In other non-knitting news, I have been plenty busy.  I walked/jogged my first 5k, which turned out to be a 10k of which I did 7k (hee).  It was harder than I though and yet I am not really training still for the Race Against Hunger Thanksgiving Run, Thanksgiving Morning.  Speaking of Thanksgiving, I am hopeful that one of these years I can have Thanksgiving without somehow making someone upset because our schedules and plans don’t match.  sigh.

Budget cuts will once again be hurting our schools, with the threat of mid-year layoffs looming over everyone, also again.  I still teach art.  I still do not have a credential to teach anything else, nor would I want to especially if I had to go to the highschool to do it.  We will see what the following year brings… it’s not in my control so I am really trying to just let whatever happens happen.

I’m coming up on 1 year with my wonderful boyfriend, woot!  I am knitting him something for x-mas (shhh) and still avoiding the sweater curse.  Darby is as great as always.

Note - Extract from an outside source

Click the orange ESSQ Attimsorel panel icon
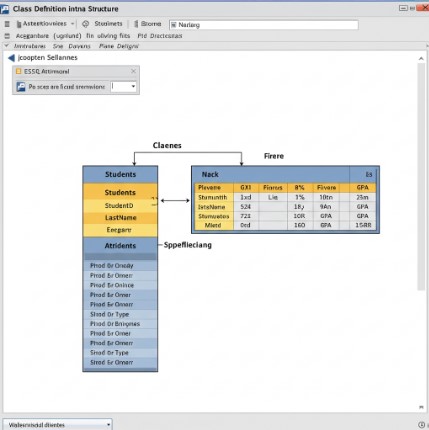 [x=19, y=71]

Two and a half years ago I wrote the Ruffled A-line Sweater Dress pattern and was looking at the number of people who have looked at that pattern.  So far I have had over 12,000 visitors look at that page!  I am thinking that when it gets to 15,000 I’ll celebrate by knitting Darby a Cinderalla dress or maybe a costume of some sort and publish that pattern too.  Darby will be 3 this year, on the 24th if I recall correctly, so perhaps a birthday sweater will be in order.

How Cute is This?

I have no knitting news to report.  The baby blanket of doom is hiding under the table.  I am ignoring it.  I will continue to ignore it until it no longer exasperates me.

In the mean time, I came across this free pattern on Ravelry.  It’s a Rainbow Dog Sweater (ravelry link). You can also find it on the Caron website here.

Rainbow Dog Sweater

Rainbow Dog Sweater

I’m back to school, we started at the end of July, training for the 5k for my 30th b-day.  I don’t know if I will be able to run the whole thing, but I’ll give it a good try.